Saturday, October 14, 2017

Die Zauberflöte (Mozart) - Part I

I didn't have to be very long into this morning's HD Opera from New York until I was thinking, "Yes, worth it, even for just this much. Not even 10 minutes and I am in opera heaven."

Markus Werba  (Papageno)
Photo: Richard Termine | Metropolitan Opera
There were a lot of children at the opera today, in our theatre.

I might have counted a row of ten of them in front of me, and then I sat by a little 9 year old who was coming for the first time.  I asked her what she knew about the opera and she said nothing.

I thought, good for her parents.  They got her there.  Now she can decide if she likes this or not.

The opera was complicated for me today.  I am not crazy about fantasy and if I see it, it is so well done in the movie.
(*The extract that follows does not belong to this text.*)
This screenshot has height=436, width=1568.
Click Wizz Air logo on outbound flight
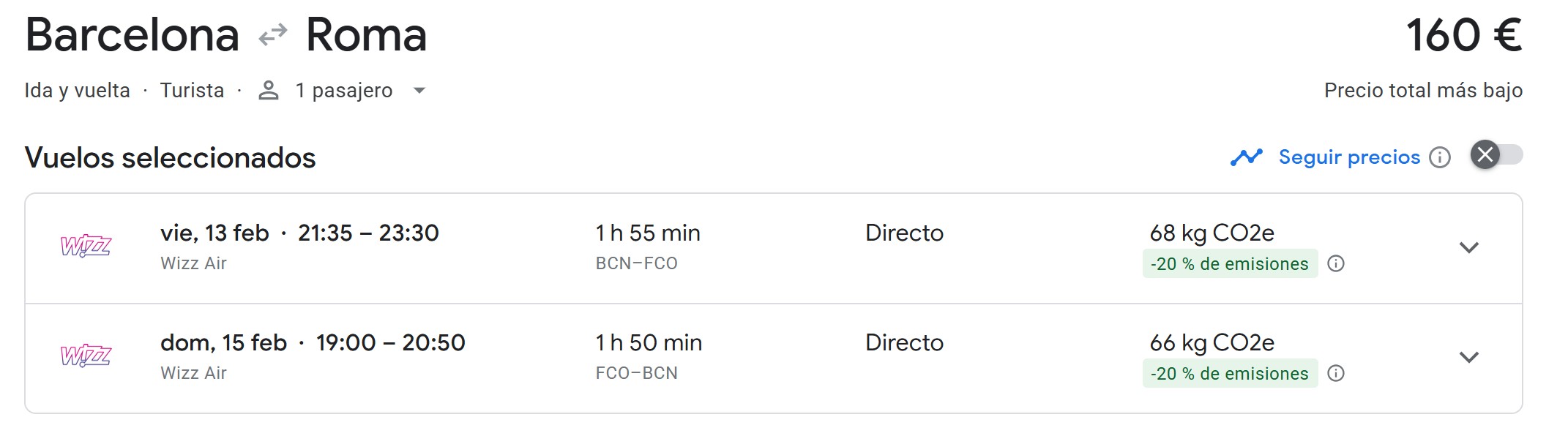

The theatre depended on what seemed like mile-high puppets:  the snake that takes up the whole stage, the fanciful bird and the children riding on its back, the five dancing bears and the wonderful masks on the heads of the 3 servants of the Queen of the Night.
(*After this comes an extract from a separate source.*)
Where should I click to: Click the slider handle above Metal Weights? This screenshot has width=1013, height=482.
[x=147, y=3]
What made the opera complicated is that I had read its history --  a 200 year old opera -- a mash-up of opera, stage, performers with style, and people who needed to be reminded of the melody before signing it.
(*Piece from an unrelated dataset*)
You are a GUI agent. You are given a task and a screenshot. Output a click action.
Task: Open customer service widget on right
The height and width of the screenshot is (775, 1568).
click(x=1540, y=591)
All of that stylized Masonic iconography.

What great visuals.

I think a good time was had by all who were at the opera.  I didn't see anyone leaving.

Also see "The Met Has the Voices.  But will it need more to survive?

The walk up to the cinema and the walk back from the C-train also made me thoughtful.  On the way there I saw a blanket and a sleeping bag tucked up against the sound barrier where the sidewalk and its flower beds join Crowchild trail.  "I guess whomever slept there last night is coming back to the same place tonight," I thought, at the same time as I saw some running shoes connected to feet coming out from the north end of the blankets.  "I wonder where he will get his coffee this morning," I wondered, thinking about all of the houses along the sidewalk where good breakfasts were being served. 

On the way back from the theatre the wind was blowing as hard as I have ever felt it blow.  A couple of times I had to put my whole body into it, just to stay standing.  This was just when I was approaching the traffic circle at Crowchild Place.  There Crowchild Bottle Depot is also there and empty pop bottle cans were loose and flying across the road.  I had to keep my feet still for it looked like a chance to play kick the can with a can ready to be kicked at every step.  Now those are cans that are going to be re-recycled, if someone has a bag and the energy to make some money.

Arta

1 comment:

  1. Independence, resilience, flexibility, and hope. Traits I hope to have long into my 70s. Thanks for showing me those are real options.